Hay una alianza entre la voz escrita del letrado propietario y la oralidad del gaucho.
Esto que es un procedimiento literario que funda el género gauchesco reaparece en lo
que dice, por ejemplo, el ruralista Alfredo De Angelis cuando asume la voz del hombre
de campo. No de otra manera funciona el discurso de la dominación en la Argentina.

¿De qué manera se produce la reconversión del desierto? Cuando Echeverría lo define
como “el más pingüe patrimonio”, desde una mirada romántica que encuentra allí una
reserva estética, lo que hace es tratar de inscribir una cultura nacional en un orden
mundial. Es decir, lo que tenía un signo negativo, se vuelve positivo. No muy lejos de la
escritura de La cautiva , Echeverría estaba redactando un proyecto de ley que giraba
alrededor del valor de las tierras. En este gran relato nacional, el fin del desierto estaría
marcado por la implantación del sistema capitalista y ocurre cuando en su lugar se
empieza a hablar del campo argentino. Lo que fue vaciado es ahora fertilizado para dar
importantes frutos. Las razones no son científicas, no tienen que ver con un
conocimiento que avanza, lo que se produce es una reconversión del espacio en la que el
desierto empieza a ser explotado y marca la entrada de la Argentina al orden mundial
del mercado como exportadora de materias primas. El gaucho que hasta entonces era
enemigo del Estado, se convierte en cifra de la nacionalidad y todo se articula en un
nuevo sistema. Al afirmar que “los gauchos no tienen necesidades” lo que se está
señalando es un sujeto impenetrable o refractario para la economía, con cierta libertad
de movimiento, autonomía y soberanía; un sujeto que el mercado necesita desarticular
para convertirlo en un trabajador en relación con ciertos consumos.

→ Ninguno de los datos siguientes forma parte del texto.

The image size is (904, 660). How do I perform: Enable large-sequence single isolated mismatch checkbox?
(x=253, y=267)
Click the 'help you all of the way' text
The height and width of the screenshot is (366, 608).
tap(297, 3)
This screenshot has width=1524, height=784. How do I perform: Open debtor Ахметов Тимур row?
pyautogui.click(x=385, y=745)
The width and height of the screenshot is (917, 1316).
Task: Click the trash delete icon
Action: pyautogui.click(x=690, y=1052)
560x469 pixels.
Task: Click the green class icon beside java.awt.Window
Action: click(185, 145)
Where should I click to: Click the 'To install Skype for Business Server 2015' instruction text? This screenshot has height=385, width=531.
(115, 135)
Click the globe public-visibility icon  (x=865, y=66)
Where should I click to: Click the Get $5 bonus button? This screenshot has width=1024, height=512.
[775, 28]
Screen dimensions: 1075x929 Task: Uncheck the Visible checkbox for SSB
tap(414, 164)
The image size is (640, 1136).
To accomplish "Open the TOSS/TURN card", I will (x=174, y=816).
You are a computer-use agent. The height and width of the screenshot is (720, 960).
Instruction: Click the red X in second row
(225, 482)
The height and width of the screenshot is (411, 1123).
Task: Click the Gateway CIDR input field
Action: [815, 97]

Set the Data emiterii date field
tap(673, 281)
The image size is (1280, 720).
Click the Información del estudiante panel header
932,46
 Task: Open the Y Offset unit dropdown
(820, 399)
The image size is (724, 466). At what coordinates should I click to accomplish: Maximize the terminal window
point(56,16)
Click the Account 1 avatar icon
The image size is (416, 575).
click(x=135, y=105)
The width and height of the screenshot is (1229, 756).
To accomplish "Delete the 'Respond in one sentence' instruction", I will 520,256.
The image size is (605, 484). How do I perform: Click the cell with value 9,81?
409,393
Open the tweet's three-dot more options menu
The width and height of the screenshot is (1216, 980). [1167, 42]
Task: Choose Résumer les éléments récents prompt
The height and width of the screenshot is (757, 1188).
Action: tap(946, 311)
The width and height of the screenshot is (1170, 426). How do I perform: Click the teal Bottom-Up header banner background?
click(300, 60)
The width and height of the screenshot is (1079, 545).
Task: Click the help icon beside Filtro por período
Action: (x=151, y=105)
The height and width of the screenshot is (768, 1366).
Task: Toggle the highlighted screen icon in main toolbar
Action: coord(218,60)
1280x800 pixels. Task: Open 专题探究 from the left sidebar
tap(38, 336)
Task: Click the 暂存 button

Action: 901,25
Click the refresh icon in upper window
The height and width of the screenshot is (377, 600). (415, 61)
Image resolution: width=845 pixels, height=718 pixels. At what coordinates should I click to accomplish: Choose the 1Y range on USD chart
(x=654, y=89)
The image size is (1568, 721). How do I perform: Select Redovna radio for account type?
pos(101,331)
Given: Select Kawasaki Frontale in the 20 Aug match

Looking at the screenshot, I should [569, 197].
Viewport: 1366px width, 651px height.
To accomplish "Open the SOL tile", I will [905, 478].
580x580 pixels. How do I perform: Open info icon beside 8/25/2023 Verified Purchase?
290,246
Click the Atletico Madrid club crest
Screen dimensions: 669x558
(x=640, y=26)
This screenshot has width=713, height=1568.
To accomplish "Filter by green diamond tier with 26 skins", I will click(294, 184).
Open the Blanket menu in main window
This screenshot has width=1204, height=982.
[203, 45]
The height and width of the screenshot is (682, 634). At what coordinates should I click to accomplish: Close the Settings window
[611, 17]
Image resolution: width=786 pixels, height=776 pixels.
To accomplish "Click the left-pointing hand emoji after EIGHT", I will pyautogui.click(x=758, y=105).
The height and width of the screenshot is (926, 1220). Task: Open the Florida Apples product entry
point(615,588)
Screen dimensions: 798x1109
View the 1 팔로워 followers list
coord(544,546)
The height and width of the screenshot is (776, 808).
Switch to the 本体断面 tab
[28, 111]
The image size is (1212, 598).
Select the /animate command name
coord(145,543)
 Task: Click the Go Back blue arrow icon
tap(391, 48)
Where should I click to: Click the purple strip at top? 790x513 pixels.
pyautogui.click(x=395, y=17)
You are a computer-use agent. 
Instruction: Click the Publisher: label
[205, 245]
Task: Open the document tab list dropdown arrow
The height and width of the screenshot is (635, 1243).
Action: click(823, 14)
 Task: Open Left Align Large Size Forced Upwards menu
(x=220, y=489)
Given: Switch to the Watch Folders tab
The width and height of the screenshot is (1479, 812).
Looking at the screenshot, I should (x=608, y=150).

Usted define el desierto como una representación cambiante y fluida que escapa a una
serie de regulaciones jurídicas, económicas, políticas. Según esta concepción ¿podría
pensarse hoy, incluso dentro de las ciudades? Así como el desierto nombra menos una
localización de lo geográfico que una dimensión de la imaginación de lo social y lo
nacional, uno podría encontrar, mirando el plano de las ciudades, que los nuevos
espacios en blanco de los mapas son las villas miseria. Allí donde las zonas no están
cartografiadas, donde el tejido urbano se interrumpe, donde no hay nombres de calles,
donde no todo el mundo puede adentrarse. Sin embargo, hay una diferencia: en el siglo
XIX lo que estaba más allá de la frontera suponía una amenaza pero también encerraba
un deseo de apropiación, de incorporación, era una zona civilizable. Ahora, en cambio,
los espacios en blanco del desierto contemporáneo, lo que suele llamarse “marginal”,
son una rémora de las políticas neoliberales, señalan una franja abandonada activamente
por cierto orden de cosas que decide dejarlas a su suerte. Así los sujetos que la habitan
quedan afuera de la salud, de la educación y de otros tantos derechos.

¿El Estado neoliberal produjo una nueva desertificación? Sí, pero no en el mismo
sentido que lo hizo su pariente liberal del siglo XIX, que puso en marcha un aparato de
disciplinamiento, incorporación y formación de la clase trabajadora a través de una serie
de acciones sobre los cuerpos incorporables al capital. O bien determinó el exterminio
de aquello que estaba en la frontera de lo racional. Mientras entonces al desierto se lo
pensaba como territorio, hoy es una población que decididamente el Estado abandona y
excluye de la esfera de lo ciudadano.